What Did the Prosecution of One Ex-Zone Director Achieve?

The admission of fault by MAAC’s leadership raises this question.  We have seen that MAAC was of the opinion that multiple zone directors had committed similar transgressions – six of them if the report to the Board in March 2022 can be believed – yet only one was found guilty of anything and punished.  So, what did that rush to judgment not achieve?  It did not prevent the “status quo” agreement from being withdrawn, and it did not prevent the Exemption from being canceled.  It seems highly unlikely that it would have impressed Nav Canada or Transport Canada of MAAC’s seriousness, or competence, in governing the operation of RPAS by its members.

What did it achieve?  It removed a highly respected and long-serving member of MAAC and alienated him from the organization.  This was a man who has an extensive history of promoting the hobby and helping others learn about and become successful in it.  It could be feared that, as a result of this, future potential fliers might not learn the joys of model flight but this will probably not be the case.  That ex-zone director will almost certainly continue to encourage newcomers and help to build their skills – it just won’t happen under the auspices of MAAC.  As in so much that has been done by MAAC’s Board in recent years, MAAC will be the loser, not the man who was persecuted.

Conclusions.

While it is refreshing to see, at last, some admission of the fault that lies at the feet of the SAG, the TCAG, and the MAAC Board, for the catastrophe that has befallen MAAC – as we have shown, there is much more to this iceberg that was not revealed.

Many MAAC members have been subjected to hardships that were completely unnecessary.  This loss of opportunity might seem relatively trivial to some, but for many it is very serious.  There are those among us who are in what are euphemistically known as their ‘twilight’ years.  They had looked forward to having the time to devote to the pastime that they loved once their other life responsibilities diminished.  An unnecessary, enforced, prohibition on this activity, even for a few months, can be a huge loss when they know that time does not spread interminably before them.  Those members would understand if the actions of the association had been truly necessary, they feel betrayed because the action was simply an attempt to deflect attention from the incompetence of the association’s leadership.

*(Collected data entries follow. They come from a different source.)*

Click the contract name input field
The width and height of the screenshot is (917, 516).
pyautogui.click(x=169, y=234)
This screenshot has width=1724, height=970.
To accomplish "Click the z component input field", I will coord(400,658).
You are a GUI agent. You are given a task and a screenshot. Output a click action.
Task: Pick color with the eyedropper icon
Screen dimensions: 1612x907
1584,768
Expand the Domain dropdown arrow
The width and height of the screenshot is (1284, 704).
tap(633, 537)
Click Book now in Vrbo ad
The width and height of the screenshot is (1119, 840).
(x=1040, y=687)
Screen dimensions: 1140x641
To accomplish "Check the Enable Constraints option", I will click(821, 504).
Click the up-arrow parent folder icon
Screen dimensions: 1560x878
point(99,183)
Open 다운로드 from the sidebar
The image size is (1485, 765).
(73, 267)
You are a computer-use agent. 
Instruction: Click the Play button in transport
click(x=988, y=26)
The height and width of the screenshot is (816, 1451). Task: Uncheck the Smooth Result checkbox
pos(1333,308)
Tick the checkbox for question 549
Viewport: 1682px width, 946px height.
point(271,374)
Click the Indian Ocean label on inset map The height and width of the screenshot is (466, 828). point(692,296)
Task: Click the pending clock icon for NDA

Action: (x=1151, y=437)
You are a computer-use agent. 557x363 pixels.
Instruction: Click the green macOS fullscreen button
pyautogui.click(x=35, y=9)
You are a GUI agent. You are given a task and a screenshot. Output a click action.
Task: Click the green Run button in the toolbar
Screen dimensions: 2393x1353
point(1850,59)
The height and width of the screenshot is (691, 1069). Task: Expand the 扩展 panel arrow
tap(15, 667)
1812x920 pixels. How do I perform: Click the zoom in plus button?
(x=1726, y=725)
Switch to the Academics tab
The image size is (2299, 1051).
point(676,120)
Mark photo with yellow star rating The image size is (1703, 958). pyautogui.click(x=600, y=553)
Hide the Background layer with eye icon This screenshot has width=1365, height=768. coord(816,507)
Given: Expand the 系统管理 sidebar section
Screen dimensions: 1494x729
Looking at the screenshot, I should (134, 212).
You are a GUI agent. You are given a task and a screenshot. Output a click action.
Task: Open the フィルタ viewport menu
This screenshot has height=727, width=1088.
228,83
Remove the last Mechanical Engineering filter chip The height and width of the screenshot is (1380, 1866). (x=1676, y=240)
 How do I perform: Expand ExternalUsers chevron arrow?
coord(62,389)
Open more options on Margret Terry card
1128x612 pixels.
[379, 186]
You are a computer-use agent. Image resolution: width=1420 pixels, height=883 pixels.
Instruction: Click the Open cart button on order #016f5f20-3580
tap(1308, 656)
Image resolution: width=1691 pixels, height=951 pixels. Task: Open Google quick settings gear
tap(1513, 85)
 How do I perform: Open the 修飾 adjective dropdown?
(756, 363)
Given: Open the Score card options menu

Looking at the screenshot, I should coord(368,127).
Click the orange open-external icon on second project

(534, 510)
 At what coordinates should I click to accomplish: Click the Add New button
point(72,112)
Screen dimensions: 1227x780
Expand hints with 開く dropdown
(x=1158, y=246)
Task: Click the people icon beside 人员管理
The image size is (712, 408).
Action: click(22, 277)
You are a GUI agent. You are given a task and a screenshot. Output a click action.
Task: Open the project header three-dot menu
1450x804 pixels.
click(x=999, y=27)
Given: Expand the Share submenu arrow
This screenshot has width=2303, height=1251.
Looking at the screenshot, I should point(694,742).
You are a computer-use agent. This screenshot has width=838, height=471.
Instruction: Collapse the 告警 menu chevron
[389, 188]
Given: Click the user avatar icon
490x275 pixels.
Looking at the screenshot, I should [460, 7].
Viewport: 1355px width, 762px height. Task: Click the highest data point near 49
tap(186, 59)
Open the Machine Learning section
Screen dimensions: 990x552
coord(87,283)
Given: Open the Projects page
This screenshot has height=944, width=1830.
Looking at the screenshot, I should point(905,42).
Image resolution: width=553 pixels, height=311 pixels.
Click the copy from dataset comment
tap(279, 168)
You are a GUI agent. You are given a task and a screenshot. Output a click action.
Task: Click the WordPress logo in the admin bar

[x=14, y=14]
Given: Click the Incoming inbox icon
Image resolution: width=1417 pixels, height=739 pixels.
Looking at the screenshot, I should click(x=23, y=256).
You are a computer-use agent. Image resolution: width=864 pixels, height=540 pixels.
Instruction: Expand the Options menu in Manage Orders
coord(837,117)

A well-respected member of MAAC, one who has a long history of not only serving the association in a directorial capacity, but has also actively encouraged new members to learn the joys of aeromodelling, has been defamed and suspended from membership.  There was no credible evidence of wrongdoing on his part but it suited the MAAC leadership to create a scapegoat so that their own negligence might go unnoticed.  That did not happen – the governing agency (Transport Canada) were not that naïve – but the member’s well-being was damaged severely anyway.

MAAC, under this leadership, is in a state of utter disarray.  Most of the membership is completely unaware of the underlying reasons for this state of affairs.  It is our intent, in recording these facts here, to enlighten MAAC’s membership on what is really going on, so that they can make informed decisions about how they want MAAC to be led in the future.  The secrecy with which MAAC affairs is conducted continues to damage the association with each passing day.  What you don’t know really CAN hurt you – badly.